## TASK BRIEF
Count how many lines in the records below contain the word "image". Reply with the number alone.

## DATASET RECORDS
----------------
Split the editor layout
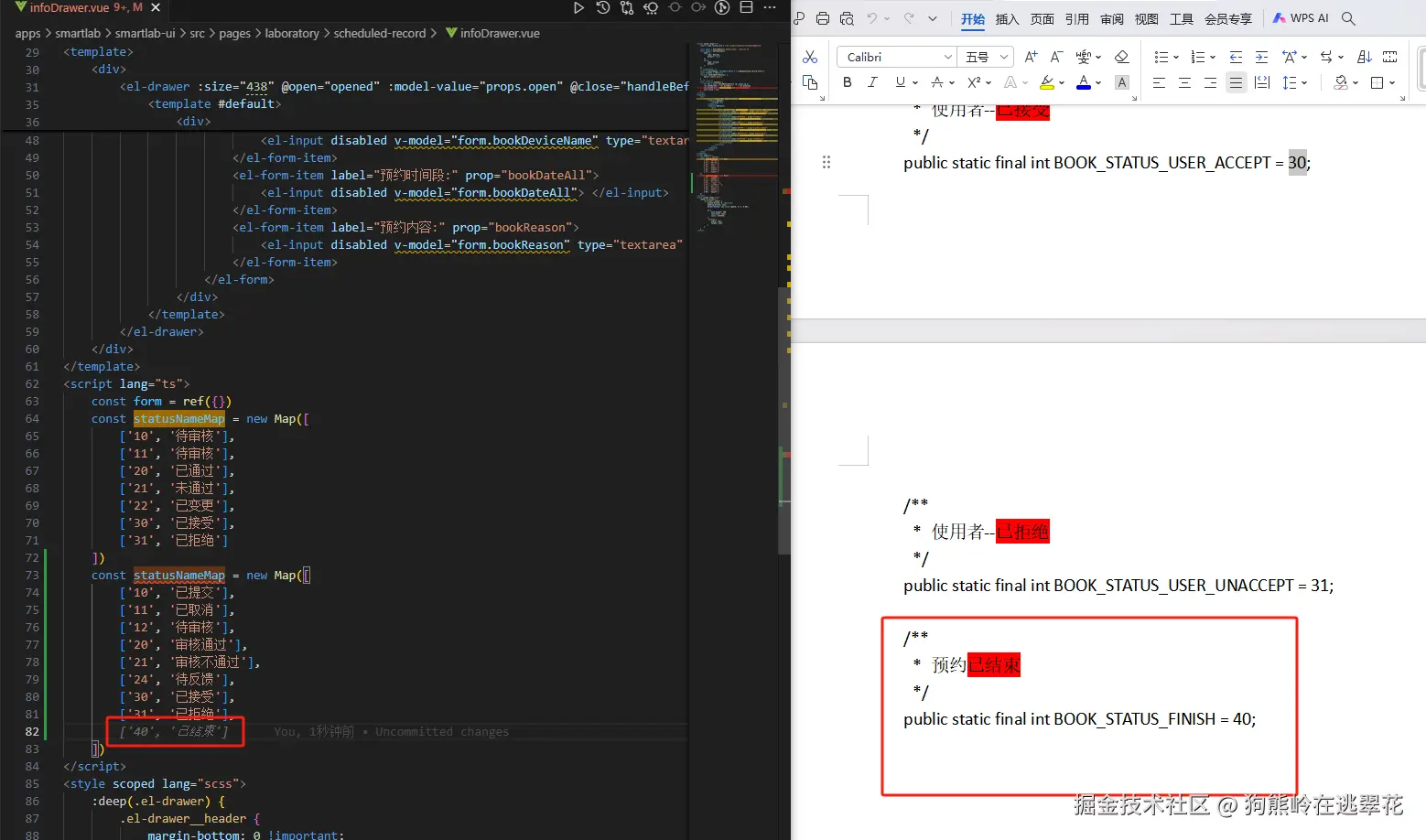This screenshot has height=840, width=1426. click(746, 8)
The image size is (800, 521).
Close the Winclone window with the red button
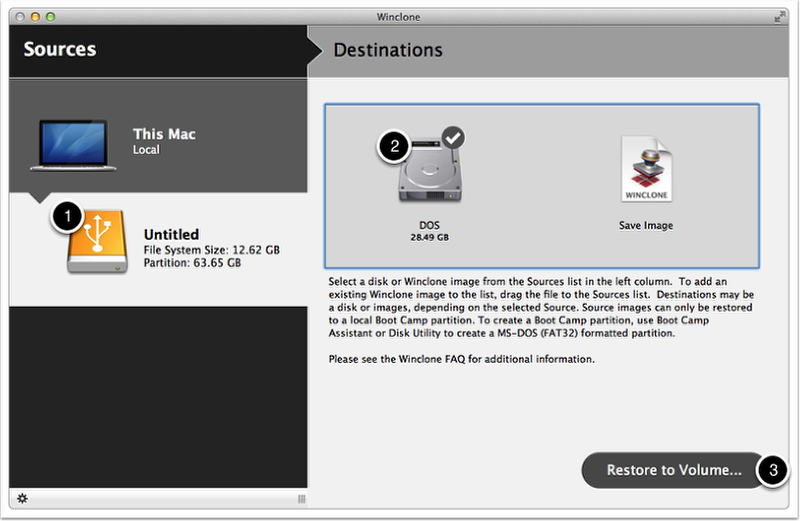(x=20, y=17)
----------------
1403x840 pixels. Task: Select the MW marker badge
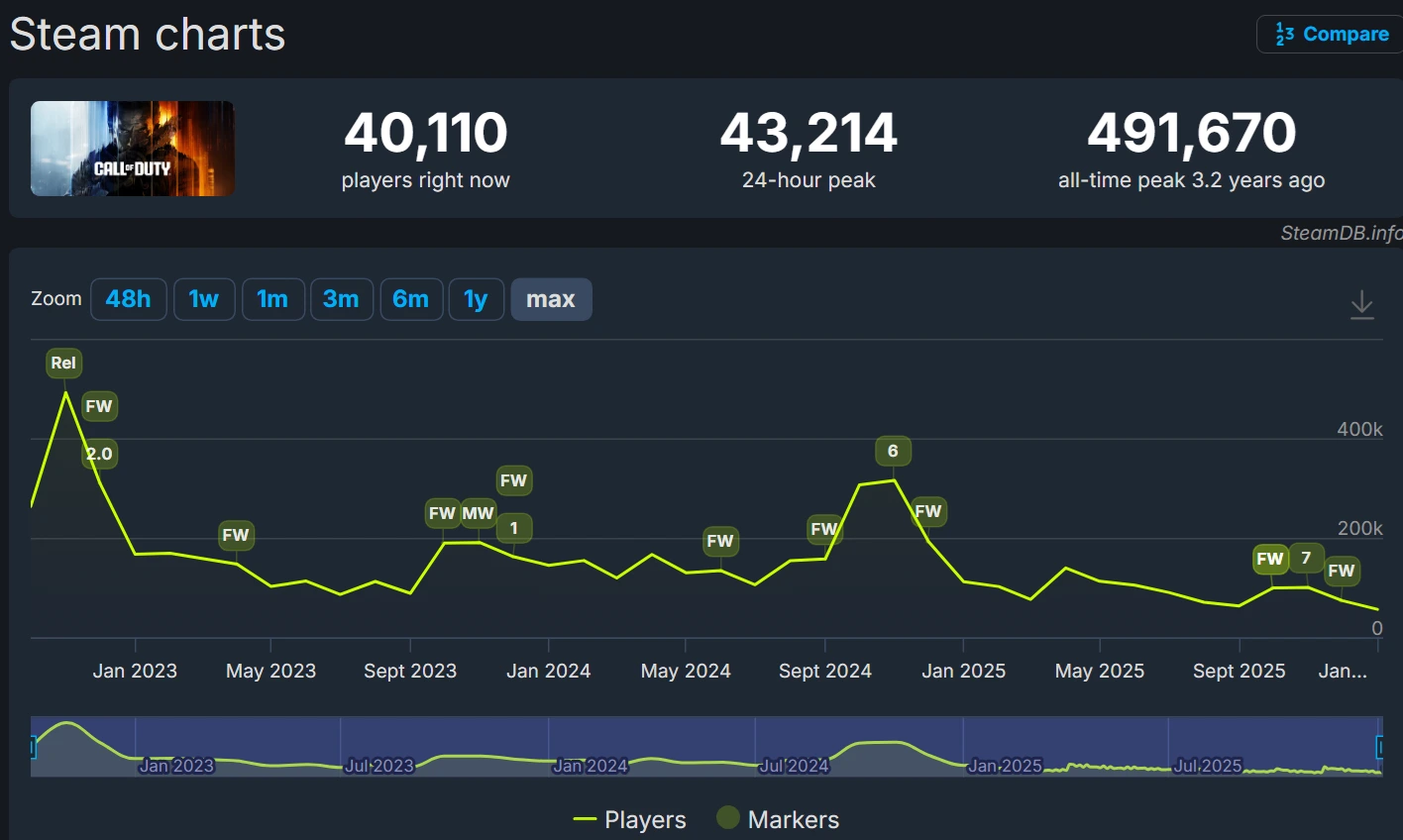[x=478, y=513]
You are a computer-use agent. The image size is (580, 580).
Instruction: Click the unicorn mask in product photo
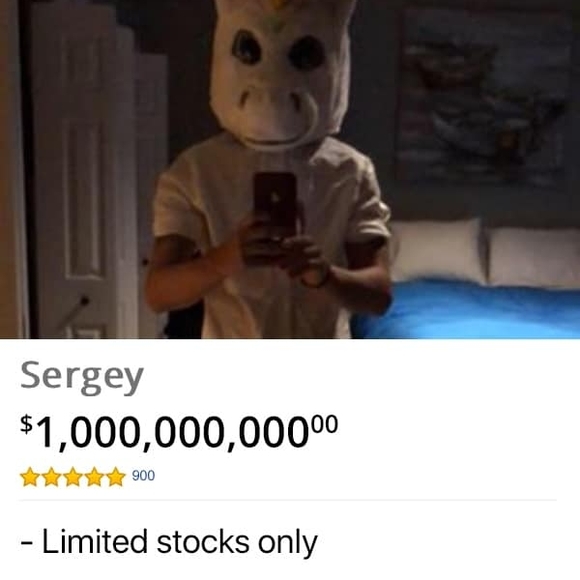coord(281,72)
----------------
## ANSWER TO THE EXERCISE
2